# 2Z x 3Z x 5Z x ... is NOT countable ?

Discussion in 'Undergraduate Math' started by Herb, Jun 26, 2004.

1. ### HerbGuest

Hi,

I wonder how to prove 2Z x 3Z x 5Z x ...(The direct product of Z's
prime proper subgroups) is NOT countable.

Thanks for any help~

Herb, Jun 26, 2004

2. ### William ElliotGuest

You know B = 2Z x 2Z x 2Z x ... is uncountable because
|B| = 2^N = number of subsets of the integers

Another way to see this is to map B onto all the binary numbers
in [0,1]. Your ring is even larger because 3Z has more elements
than 2Z, 5Z has more elements than 2Z, etc.

William Elliot, Jun 26, 2004

3. ### Abraham BuckinghamGuest

Represent each element of this group as an ordered sequence and
diagonalize? Since the order of each prime group in the product
increases and you can find and each group has order greater then one
you should be able to construct and unlistable element.

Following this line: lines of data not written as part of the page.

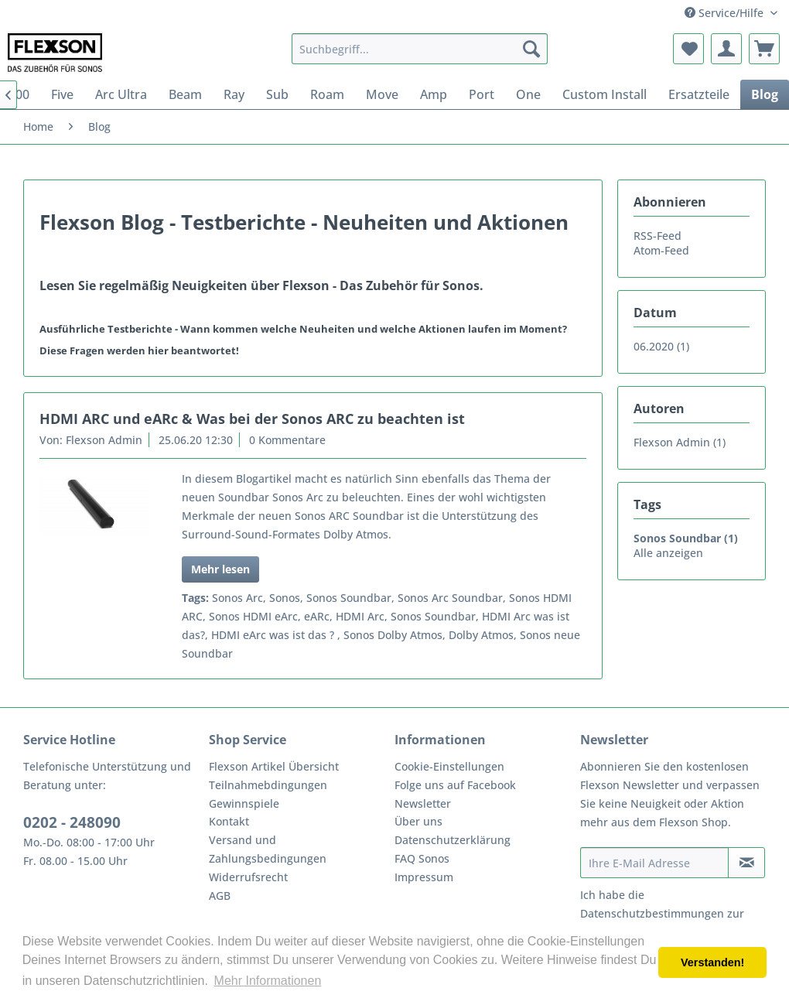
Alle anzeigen (668, 552)
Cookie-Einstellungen (449, 766)
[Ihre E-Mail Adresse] (654, 862)
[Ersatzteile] (699, 94)
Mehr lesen (220, 569)
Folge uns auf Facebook (455, 785)
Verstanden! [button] (712, 962)
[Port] (481, 94)
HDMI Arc (360, 616)
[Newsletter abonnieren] (746, 862)
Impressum (423, 877)
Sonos (284, 597)
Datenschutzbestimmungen (652, 913)
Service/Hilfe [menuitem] (726, 12)
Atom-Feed (661, 250)
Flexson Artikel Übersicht (274, 766)
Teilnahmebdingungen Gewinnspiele (268, 794)
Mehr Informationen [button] (268, 980)
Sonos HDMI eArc (253, 616)
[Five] (62, 94)
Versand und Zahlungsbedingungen (267, 849)
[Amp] (433, 94)
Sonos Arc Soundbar (450, 597)
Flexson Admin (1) (680, 442)
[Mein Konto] (726, 48)
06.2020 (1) (661, 346)
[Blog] (764, 94)
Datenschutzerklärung (452, 839)
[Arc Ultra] (121, 94)
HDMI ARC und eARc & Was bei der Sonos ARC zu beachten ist (252, 418)
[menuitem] (420, 48)
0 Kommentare (287, 439)
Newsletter (422, 803)
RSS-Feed (657, 235)
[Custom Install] (605, 94)
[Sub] (277, 94)
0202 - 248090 (72, 822)
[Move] (382, 94)
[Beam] (185, 94)
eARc (317, 616)
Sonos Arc (237, 597)
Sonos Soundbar (348, 597)
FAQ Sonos (421, 858)
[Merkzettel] (688, 48)
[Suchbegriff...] (420, 48)
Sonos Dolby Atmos (392, 634)
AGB (220, 895)
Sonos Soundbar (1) (686, 538)
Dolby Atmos (481, 634)
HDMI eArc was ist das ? (274, 634)
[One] (528, 94)
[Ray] (234, 94)
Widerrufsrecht (248, 877)
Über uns (418, 821)
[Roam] (327, 94)
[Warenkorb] (764, 48)
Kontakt (229, 821)
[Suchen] (531, 48)
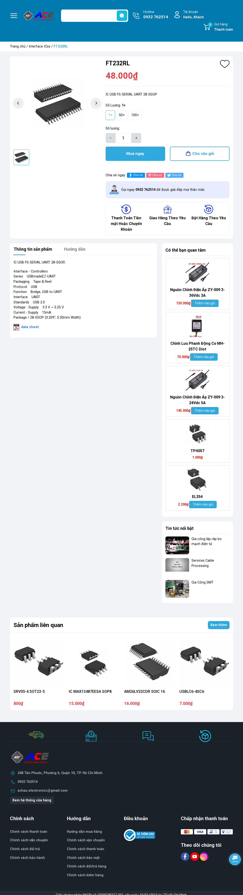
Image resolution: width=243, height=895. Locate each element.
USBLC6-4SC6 (191, 691)
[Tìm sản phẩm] (94, 16)
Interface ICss (39, 46)
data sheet (30, 327)
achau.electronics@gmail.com (43, 791)
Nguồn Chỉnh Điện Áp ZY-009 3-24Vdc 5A (197, 400)
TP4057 (197, 451)
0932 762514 (27, 782)
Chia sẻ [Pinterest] (154, 175)
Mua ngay (135, 153)
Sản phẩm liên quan (38, 625)
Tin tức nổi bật (179, 528)
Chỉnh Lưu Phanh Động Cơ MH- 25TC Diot (197, 346)
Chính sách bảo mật (83, 858)
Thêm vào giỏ (205, 303)
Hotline (155, 15)
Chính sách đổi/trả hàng (86, 866)
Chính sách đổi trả (25, 849)
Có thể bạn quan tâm (185, 250)
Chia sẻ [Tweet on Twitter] (174, 175)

Abraham Buckingham, Jul 1, 2004
4. ### VirgilGuest

Isn't pZ, for any prime p, isomorphic to Z as an additive Abelian group?

If so, then 2Z x 3Z x 5Z x ... is isomorphic to Z x Z x Z x ... which
is, in turn, isomprphic to Z^Z, the set of all functions from Z to Z

Virgil, Jul 1, 2004
5. ### Abraham BuckinghamGuest

If I'm intepreting the question correctly (I'm not clear on what prime
proper subgroup means) then pZ is a finite group of order p which
means the groups are cyclic, and therefore isomorphic to an additive
Abelian group. If it means the group generated by the powers of p it
would still be isomorphic to an infinite additive Abelian group - so
either way I think you're right. As for the rest of your comments I'm
really not sure - could you describe the isomorphism fomr 2Z x 3Z x 5Z
x.... to Z x Z x Z x.... for me? Could you also explain what is ment
by the pointwise addition from Z to Z as well? I understand what is
ment by the set of all functions from Z to Z. All of my knowledge of
group theory comes from 'Elements of Abstract Algebra' by Allan Clark
and I must admit I'm not very strong on the matieral at this point.
Does diagonalizing fail for some reason that I'm overlooking?

Abraham Buckingham, Jul 1, 2004
6. ### Brian M. ScottGuest

On 1 Jul 2004 13:41:10 -0700 (Abraham
Buckingham) wrote in

Brian M. Scott, Jul 1, 2004
7. ### VirgilGuest

I was under the impression that pZ is the (infinite) set of all integers
multiples of p, and that Z/p or Z/pZ, or something like that, is the
(finite) set of residue classes mod p.

However, for the desired proof, it is only necessary that each "factor"
in the infinite product contain at least two members to be able to
construct an analogue of Cantor's "diagonal" proof showing
uncountability (any countable "list" of members of the direct product
must be incomplete, because we can construct, a la Cantor, an element of
the direct product not in it).

Virgil, Jul 2, 2004
8. ### Abraham BuckinghamGuest

Ah thank you So this is a group under regular addition since pm + pn =
p(m+n) and the isomorphism becomes obvious. Thanks for your help.

Abraham Buckingham, Jul 3, 2004